### Text
- Data race is when there are two or more threads concurrently accessing a shared variable, at least one of which is an update to the variable.
- Deadlock is when there are two or more threads waiting indefinitely for one another to release a resource.
- Determinism is when the outcome of an execution is uniquely determined by the initial state.
- Fairness is when each thread eventually can access each resource it needs to access with high probability.
- Invariant is a binary predicate over states that must hold for every reachable state of a thread.
- Linearizable is a consistency condition for concurrent access to an object, requiring that each access must appear to execute atomically sometime between the invocation of the access and its completion.
- Lock an object that can be owned by at most one thread at a time. Useful for implementing mutual exclusion.
- Machine instruction is an atomic operation on the Harmony virtual machine, executed by a thread.
- Model checking is a formal verification method that explores all possible executions of a program, which must have a finite number of states.
- Monitor is a programming language paradigm that supports mutual exclusion as well as waiting for resources to become available.
- Mutual exclusion is the property that two threads never enter the same critical section.

### Exercise data

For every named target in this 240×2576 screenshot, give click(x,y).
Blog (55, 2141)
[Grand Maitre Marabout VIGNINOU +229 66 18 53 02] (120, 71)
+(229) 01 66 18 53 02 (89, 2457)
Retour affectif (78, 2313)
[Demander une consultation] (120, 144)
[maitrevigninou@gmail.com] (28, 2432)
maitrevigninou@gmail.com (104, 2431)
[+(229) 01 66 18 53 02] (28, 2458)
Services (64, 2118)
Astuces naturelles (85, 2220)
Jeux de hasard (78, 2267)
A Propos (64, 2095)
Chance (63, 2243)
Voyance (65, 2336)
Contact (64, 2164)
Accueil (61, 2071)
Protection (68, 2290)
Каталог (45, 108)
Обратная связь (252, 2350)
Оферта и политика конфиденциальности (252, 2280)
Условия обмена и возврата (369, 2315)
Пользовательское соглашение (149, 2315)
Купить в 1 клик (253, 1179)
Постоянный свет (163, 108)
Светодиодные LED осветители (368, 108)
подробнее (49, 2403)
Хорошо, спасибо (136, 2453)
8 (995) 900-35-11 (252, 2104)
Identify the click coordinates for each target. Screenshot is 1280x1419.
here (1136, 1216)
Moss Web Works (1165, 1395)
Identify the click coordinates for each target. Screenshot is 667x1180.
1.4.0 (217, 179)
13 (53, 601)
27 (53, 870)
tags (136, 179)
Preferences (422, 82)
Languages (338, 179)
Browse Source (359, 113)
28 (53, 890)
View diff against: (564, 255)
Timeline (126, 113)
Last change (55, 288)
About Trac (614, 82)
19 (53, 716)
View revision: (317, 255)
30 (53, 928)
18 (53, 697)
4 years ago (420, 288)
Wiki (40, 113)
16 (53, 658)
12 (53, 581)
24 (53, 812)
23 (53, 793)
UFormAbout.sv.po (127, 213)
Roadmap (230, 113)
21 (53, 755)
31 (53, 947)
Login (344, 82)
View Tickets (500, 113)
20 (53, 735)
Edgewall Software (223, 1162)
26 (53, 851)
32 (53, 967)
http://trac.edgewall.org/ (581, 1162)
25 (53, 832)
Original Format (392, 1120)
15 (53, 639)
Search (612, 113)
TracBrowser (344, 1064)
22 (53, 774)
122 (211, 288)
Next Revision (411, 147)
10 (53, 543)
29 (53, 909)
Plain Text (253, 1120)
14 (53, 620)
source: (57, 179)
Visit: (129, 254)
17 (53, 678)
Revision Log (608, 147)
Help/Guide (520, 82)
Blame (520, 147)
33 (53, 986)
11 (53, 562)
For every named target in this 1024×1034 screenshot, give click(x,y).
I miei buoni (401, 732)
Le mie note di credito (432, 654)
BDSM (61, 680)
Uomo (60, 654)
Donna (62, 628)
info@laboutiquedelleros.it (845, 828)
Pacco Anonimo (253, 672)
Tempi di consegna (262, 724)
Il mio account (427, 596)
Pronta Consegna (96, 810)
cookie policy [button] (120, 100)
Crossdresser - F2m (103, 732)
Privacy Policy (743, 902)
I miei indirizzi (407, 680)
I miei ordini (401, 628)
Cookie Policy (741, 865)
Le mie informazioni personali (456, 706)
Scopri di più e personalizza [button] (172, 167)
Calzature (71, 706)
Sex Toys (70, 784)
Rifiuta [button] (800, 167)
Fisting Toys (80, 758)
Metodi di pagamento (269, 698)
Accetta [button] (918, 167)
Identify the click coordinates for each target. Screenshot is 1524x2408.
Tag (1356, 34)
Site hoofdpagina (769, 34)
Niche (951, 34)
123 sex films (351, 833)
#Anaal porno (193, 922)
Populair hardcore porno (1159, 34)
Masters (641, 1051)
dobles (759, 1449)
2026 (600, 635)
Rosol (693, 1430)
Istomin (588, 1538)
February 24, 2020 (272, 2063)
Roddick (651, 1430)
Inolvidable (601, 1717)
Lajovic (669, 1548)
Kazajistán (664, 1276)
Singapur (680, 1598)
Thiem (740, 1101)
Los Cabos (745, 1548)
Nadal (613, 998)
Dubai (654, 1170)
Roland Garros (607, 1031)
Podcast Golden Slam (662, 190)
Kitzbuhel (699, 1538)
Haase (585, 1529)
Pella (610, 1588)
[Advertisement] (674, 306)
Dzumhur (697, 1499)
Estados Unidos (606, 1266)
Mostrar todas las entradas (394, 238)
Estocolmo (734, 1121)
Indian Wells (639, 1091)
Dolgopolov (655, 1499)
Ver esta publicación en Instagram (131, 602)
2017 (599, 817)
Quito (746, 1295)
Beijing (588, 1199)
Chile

### Work instructions
Reproduce the glossary of concurrency terms above verbatim, starting with "- Data race" and going on through "release a resource.".

### Solution for this problem
- Data race is when there are two or more threads concurrently accessing a shared variable, at least one of which is an update to the variable.
- Deadlock is when there are two or more threads waiting indefinitely for one another to release a resource.